When a new year begins, it comes pretty usual to think what has been done and what is coming next. I always analyze the good moments from the past, trying to remember them as deep as I can, reading the mistakes, setting new goals and dreaming new glory moments of bouldering and travelling for the next future. Since two occasions, I am used to make a kind of top 10 list of the best lines I climbed during the past year. Conversely to 2013, I opted this time to share it on my blog. The list basically includes the best things I did in 2014; it classifies them following what are for me the most important 7 aspects of bouldering: quality of rock, pureness of the line, quality of the holds, the aesthetic aspect, the natural landscapes around, the kind of movements/sequences and the personal experience on the line. Here it is.
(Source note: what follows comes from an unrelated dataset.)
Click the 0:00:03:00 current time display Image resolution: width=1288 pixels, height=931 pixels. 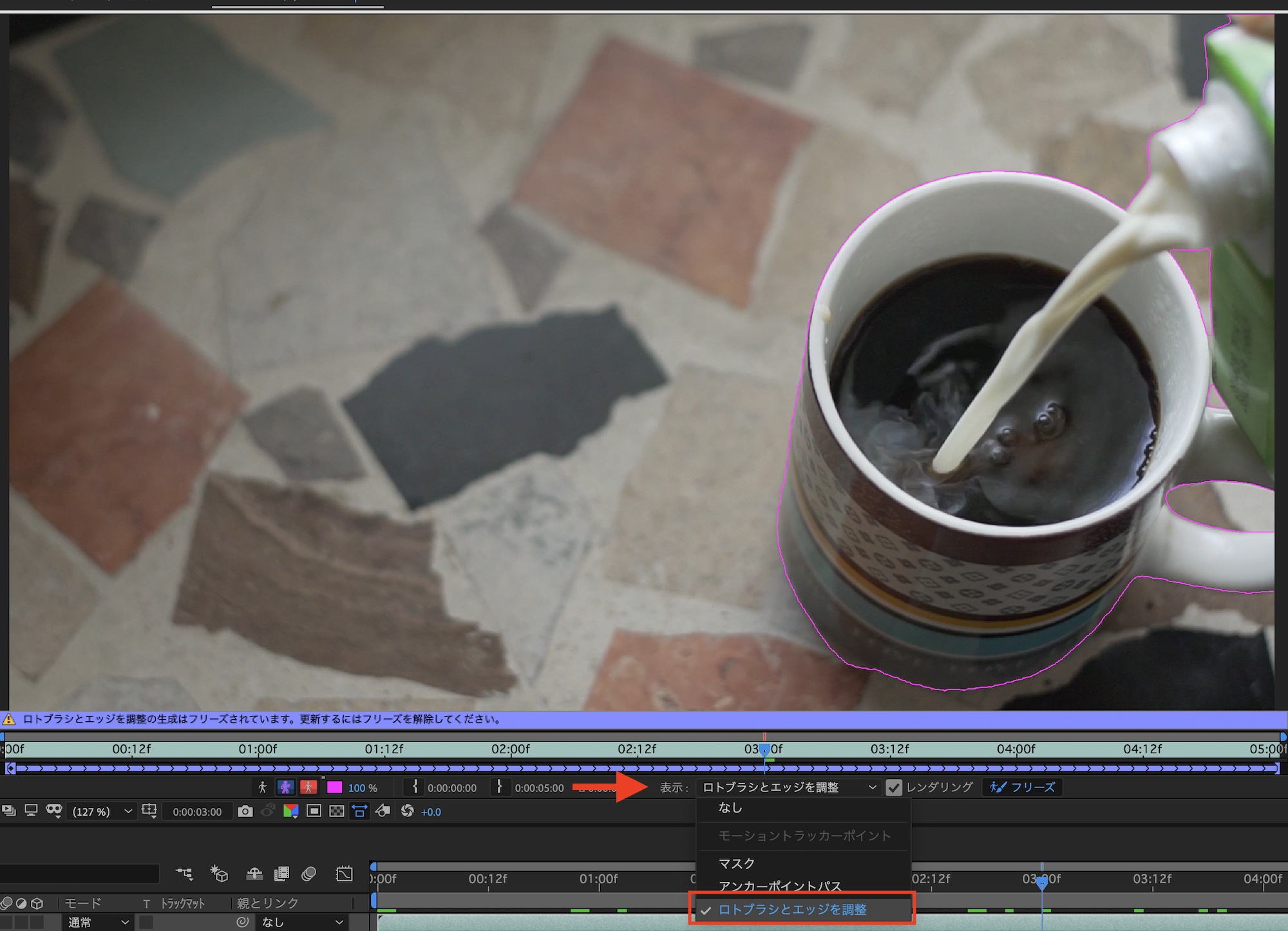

- 10th. "Rust in Peace" (FA), Champorcher (ITA). Definitively one of my proudest first ascent ever: tall, huge, massive, physical and the climb on it is awesome. It probably deserves to be in the top 10 milestone of 2014 for its pureness and for the good quality of rock, which stands out in all the valley for me. It is characterized by a slopy pinches sequence in the roof, to get out in a slightly overhang easy finish with cool moves as well.
|"Rust in Peace", Champorcher. Photo Giulia Paoletti|
-9th. "This side of Paradise" (FA Matt Wilder), Bishop (US). One of the best highball I have ever seen during the years; It is a kind of perfect and tall arete which makes you small like an ant. Located up in the wild Bardini's boulder sector, it stands up on the hill in a perfect position like a true king. The experience had been quite mystic, scary and proud at the same time. The only thing that don't let this gem go higher is probably quality of the rock. It has been great sharing this ascent and my fear together with Giulia.
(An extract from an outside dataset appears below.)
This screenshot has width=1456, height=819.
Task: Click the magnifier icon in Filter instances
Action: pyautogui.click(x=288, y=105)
|Checking the move on "This side of Paradise", Bishop. Photo Robert Rundin|
-8th. "Gliese 581" (FA), Champorcher (ITA). The direct way to climb "Zarmina", which has the beginning sequence in common with this. Definitively much less proud and pure than that previous two ones, but the moves make this piece incredible like the experience I had. I Felt so on my limit that day and the ascent was something like epic and unforgettable. It probably has one of the best pinch I have ever used to make a perfect jump to the slopy good lip.
|"Gliese 581", Champorcher. Pic from the Video of Andrea Cossu|
-7th. "Atlas Shrugged" (FA Jon Cardwell), Red Rocks (US). Black velvet canyon is an unique sector of Red Rocks; together with Fontainebleau, here I found my favorite rock ever and the shape of this one is awesome. Compression roof climbing at the beginning, followed by the upper part (The Fountainhead) with great holds and tricky mantle to get out. Exciting.
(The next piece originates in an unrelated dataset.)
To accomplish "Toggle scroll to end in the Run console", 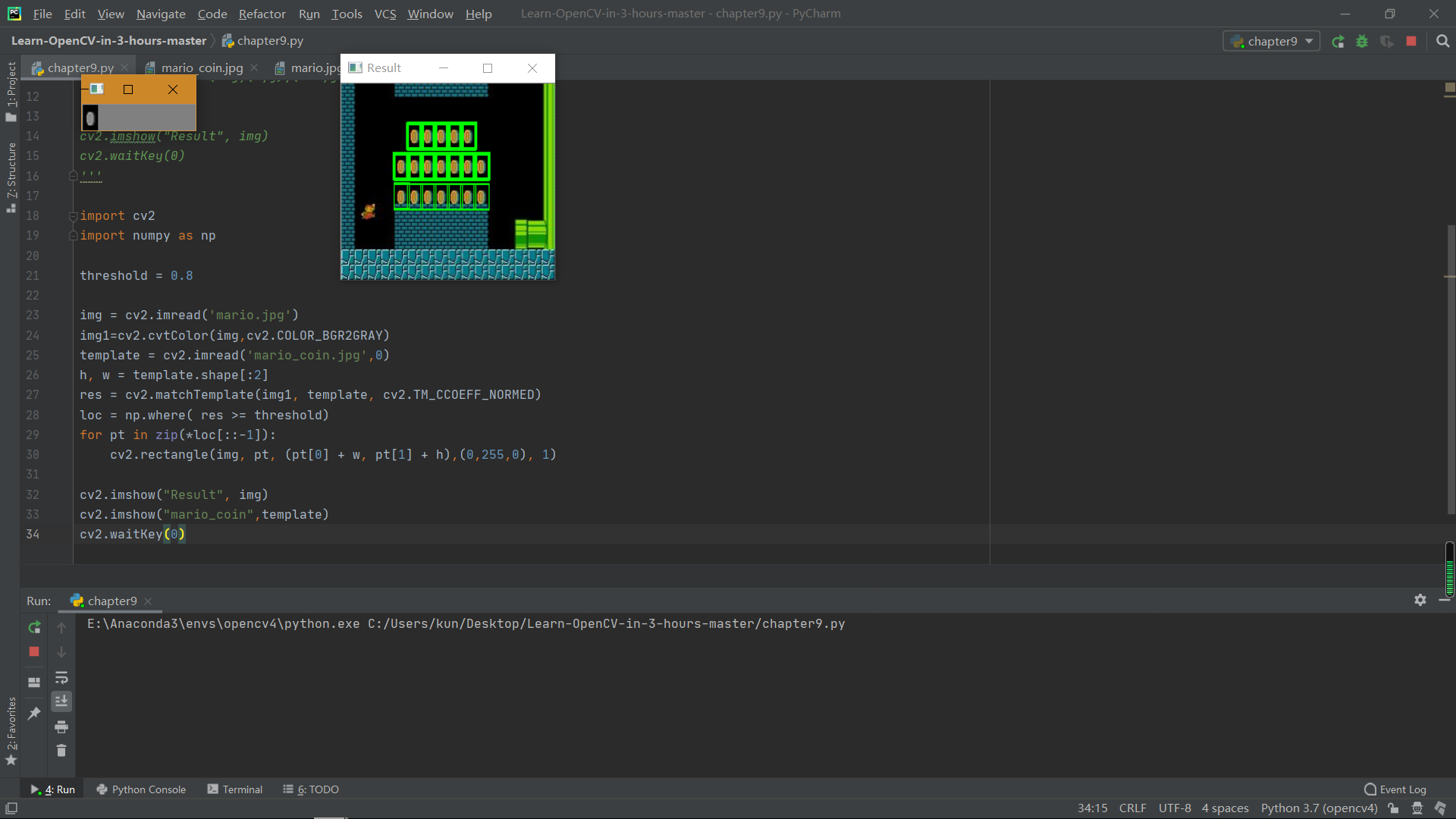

|"Atlas Shrugged", Red Rocks. Photo Giulia Paoletti|
-6th. "Lamiche a Mitges" (FA Tony Lamiche?), Albarracin (E). Here we came back to the pride of the first two lines in my opinion. Its highness is perfect to me, not excessively high but with incredible development; great experience with my friend Nils.
|"Lamiche at mitges", Albarracin. Photo Vivi Monteiro|
-5th. "Nitro" (FA), Aland Island (FIN). If I would have made a list of the best climbing moments, this one it would have been the 1st. I Looked at this line during the short trip I had and I just tried to wonder if it would have been possible or not. At the end of my stay
I decided to brush it and clean it up, to see how it
would have come out. The result deal of one of the best experience I have ever
had in climbing. Brushing new stuff, dreaming about it and realizing that it is
possible goes after goes discovering the real beta is unique. The boulder
itself is amazing for me, like a big egg of rock to squeeze with the movements
I have always looked for.
|"Nitro", Aland. Photo Riccardo Monetta|
-4th. "Elysium" (FA Randy Puro), Bavona (CH). Another good day of climbing together with Nils, in my favorite place of all Ticino. Here the rock is great and this masterpiece is the proof. Around this difficulty, it might be the best line in Ticino. Immaculate, fine granite and beautiful climbing in a perfect mix of strength/technique/balance. Great rock and perfect holding shapes. Totally worth to be in the best things of the year.
|"Elysium", Val Bavona. Pic from the video|
-3rd. "Meadowlark Lemon" (FA Paul Robinson), Red Rocks (US). Epic moment again. The first day when I tried I didn’t want to believe at its beauty and perfection. The experience had been quite though under the mental aspect, since I would not come back from the states without this tick. it has basically been the reason which lead me to Vegas and I had a kind of personal pressure which pushed me to finish this beautiful arete. Sent on the last couple of days of my trip, leaving a weighty stress and taking a gorgeous lines like this.
|"Meadowlark Lemon", Red Rocks. photo Giulia Paoletti|
-2nd. "Des roses en Hiver" (FA Reto Hartman), Val Ferret (CH). Thanks a lot to Marco to have showed me this piece of paradise. Since I saw it, back in 2011 fall, I desperately love it. A sharp and perfect overhang, with a kind of rare rock quality in all the Swiss, more similar to the sandstone than the granite. Excellent moves, weird positions, lovely holds.
|"des roses en hiver", Val Ferret. Photo Max Buvoli|
1st. "Wet dream" (FA Ethan Pringle), Red Rocks (US). The most complete boulder problem of the year. Stellar rock, imposing aspect, beautiful moves in a long high development, crazy full package holds: crimps/cracks for the start, jugs, pinches, rails, finger lock, brick pinch with a really high quality rock and shape. Not the best one I have ever climbed, but definitely the number one for what concerns the last year.